Linking Ethics to Leadership: The role of Leader’s Moral Identity and Moral Attentiveness
The ongoing question in the study of leaders’ ethical behavior is when and why leaders act in the service of human welfare. Previous studies placed their focus on the examination of organizational performance, ethical environment, and culture in organizations to delve into the antecedents and outcomes of ethical leadership. Among these studies, the social cognitive perspective provided a means of acknowledging that some individuals are more attentive to moral matters and that their behavior is shaped by their interaction with information. This perspective applied to ethical leadership proposed that leaders influence the ethical conduct of followers via observational learning, imitation, and identification.

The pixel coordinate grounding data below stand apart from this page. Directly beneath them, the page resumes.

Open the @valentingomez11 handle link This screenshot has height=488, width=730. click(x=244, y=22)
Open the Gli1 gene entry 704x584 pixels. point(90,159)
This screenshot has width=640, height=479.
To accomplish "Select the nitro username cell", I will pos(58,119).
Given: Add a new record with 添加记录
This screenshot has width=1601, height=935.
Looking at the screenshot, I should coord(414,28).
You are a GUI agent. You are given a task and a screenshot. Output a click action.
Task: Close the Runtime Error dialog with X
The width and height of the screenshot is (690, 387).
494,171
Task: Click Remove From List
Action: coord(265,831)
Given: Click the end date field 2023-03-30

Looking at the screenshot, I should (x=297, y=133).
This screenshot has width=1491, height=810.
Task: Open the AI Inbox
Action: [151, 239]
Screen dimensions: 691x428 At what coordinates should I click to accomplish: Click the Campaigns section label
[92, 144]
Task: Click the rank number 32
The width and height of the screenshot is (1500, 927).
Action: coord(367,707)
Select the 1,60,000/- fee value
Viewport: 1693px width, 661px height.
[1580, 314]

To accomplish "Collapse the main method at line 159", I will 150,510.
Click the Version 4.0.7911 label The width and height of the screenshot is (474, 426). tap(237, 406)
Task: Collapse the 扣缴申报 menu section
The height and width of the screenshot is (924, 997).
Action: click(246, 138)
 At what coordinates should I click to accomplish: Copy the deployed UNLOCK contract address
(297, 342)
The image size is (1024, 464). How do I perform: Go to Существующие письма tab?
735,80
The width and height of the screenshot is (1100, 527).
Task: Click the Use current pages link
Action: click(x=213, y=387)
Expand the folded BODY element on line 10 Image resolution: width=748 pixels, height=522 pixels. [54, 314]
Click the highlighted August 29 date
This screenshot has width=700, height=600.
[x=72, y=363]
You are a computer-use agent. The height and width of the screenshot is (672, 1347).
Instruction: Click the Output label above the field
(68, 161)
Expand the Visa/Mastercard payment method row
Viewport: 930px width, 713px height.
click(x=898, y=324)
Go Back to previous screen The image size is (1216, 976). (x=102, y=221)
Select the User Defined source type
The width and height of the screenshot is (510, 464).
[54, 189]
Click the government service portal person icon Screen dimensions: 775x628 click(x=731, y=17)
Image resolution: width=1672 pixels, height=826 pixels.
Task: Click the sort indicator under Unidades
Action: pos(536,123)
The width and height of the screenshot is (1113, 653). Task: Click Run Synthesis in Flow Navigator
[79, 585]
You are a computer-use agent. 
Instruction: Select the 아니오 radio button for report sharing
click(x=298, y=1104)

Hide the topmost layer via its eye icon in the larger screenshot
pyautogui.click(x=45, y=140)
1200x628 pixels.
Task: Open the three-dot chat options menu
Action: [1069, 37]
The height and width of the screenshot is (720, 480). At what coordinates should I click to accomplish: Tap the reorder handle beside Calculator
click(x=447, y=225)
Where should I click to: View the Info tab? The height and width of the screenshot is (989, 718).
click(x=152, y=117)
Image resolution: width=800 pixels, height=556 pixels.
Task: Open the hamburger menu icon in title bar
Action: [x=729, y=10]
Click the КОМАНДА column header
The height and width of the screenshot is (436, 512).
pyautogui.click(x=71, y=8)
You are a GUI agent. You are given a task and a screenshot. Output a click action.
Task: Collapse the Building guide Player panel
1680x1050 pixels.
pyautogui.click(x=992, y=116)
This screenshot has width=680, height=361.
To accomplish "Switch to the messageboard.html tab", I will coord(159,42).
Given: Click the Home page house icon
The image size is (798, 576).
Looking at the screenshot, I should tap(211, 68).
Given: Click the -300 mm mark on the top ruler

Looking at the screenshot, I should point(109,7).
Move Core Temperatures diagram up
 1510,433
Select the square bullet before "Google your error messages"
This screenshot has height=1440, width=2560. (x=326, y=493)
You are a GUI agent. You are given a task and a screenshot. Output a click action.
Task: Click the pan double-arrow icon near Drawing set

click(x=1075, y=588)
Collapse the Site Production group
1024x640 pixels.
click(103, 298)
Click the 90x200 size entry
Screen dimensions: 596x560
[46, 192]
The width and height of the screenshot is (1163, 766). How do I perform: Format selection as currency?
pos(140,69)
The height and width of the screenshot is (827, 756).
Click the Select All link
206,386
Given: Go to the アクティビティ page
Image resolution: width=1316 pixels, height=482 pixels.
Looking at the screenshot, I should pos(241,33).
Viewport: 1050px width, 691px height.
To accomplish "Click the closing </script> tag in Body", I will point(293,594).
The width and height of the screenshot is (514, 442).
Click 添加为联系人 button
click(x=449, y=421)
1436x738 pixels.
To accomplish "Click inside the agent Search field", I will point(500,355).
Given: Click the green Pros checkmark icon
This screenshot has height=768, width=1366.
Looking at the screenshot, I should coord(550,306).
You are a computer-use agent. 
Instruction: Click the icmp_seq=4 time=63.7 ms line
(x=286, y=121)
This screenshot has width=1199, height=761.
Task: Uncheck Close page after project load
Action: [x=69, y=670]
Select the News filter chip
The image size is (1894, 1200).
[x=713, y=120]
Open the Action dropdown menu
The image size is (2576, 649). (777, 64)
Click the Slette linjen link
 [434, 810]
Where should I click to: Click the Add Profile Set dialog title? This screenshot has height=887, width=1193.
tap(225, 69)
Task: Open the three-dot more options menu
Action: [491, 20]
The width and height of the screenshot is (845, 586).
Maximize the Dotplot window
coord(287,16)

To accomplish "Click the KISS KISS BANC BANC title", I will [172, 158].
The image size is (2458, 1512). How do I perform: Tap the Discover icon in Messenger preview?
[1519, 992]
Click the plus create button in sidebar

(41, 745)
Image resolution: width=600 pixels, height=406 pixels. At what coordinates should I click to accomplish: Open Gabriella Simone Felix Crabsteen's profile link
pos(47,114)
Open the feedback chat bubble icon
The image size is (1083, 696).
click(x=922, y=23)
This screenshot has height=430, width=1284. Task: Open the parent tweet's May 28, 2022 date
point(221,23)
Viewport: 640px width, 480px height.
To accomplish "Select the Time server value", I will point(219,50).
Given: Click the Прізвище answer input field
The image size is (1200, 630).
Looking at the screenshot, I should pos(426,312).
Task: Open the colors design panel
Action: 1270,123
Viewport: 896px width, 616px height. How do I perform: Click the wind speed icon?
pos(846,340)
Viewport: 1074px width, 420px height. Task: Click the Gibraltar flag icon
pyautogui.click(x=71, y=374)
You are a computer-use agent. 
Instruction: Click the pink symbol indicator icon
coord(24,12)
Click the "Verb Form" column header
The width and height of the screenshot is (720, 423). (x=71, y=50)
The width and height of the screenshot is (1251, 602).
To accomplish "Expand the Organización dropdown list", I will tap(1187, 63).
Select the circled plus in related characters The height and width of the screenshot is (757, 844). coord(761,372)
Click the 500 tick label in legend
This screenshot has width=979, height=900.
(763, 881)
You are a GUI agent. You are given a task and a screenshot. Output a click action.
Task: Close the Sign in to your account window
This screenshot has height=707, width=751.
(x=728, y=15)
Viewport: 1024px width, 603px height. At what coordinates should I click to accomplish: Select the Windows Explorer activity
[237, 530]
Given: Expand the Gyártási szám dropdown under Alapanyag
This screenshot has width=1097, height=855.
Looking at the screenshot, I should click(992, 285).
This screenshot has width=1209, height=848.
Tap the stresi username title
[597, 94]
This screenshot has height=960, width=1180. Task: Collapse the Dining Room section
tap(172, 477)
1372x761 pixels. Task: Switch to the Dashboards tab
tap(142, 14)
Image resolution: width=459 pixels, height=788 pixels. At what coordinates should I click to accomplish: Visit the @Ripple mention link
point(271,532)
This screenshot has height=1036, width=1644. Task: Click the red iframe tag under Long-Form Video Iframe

However, there is still the need to examine the association between ethical leaders’ ethical characteristics and ethical leadership, beyond personality and from the perspective of the leaders. In this study, we test a theoretical framework to examine leader’s moral identity and moral attentiveness as antecedents of ethical leadership focusing on the point of view of leaders. An online questionnaire was administrated to associations in Spain that integrate leaders working in different economic sectors from financial and marketing areas. Preliminary results from 192 participants are analyzed using descriptive statistic approach to investigate the components of the leader’s moral identity, how they face moral dilemmas, how the leader’s moral attentiveness is characterized, and how ethical leadership importance is perceived. Results show that Spanish female participants demonstrate higher moral identity and lower moral attentiveness than Spanish male participants and her behavior as leaders fits better with ethical leadership. No important differences appear between the financial leaders and marketing leader related to moral identity, but moral attentiveness scale shows higher values for leaders in the marketing area and these leaders show better fit with the statements in the ethical leadership.
Keywords - Ethical leadership, financial managers, marketing managers, moral attentiveness, moral identity, social cognitive theory.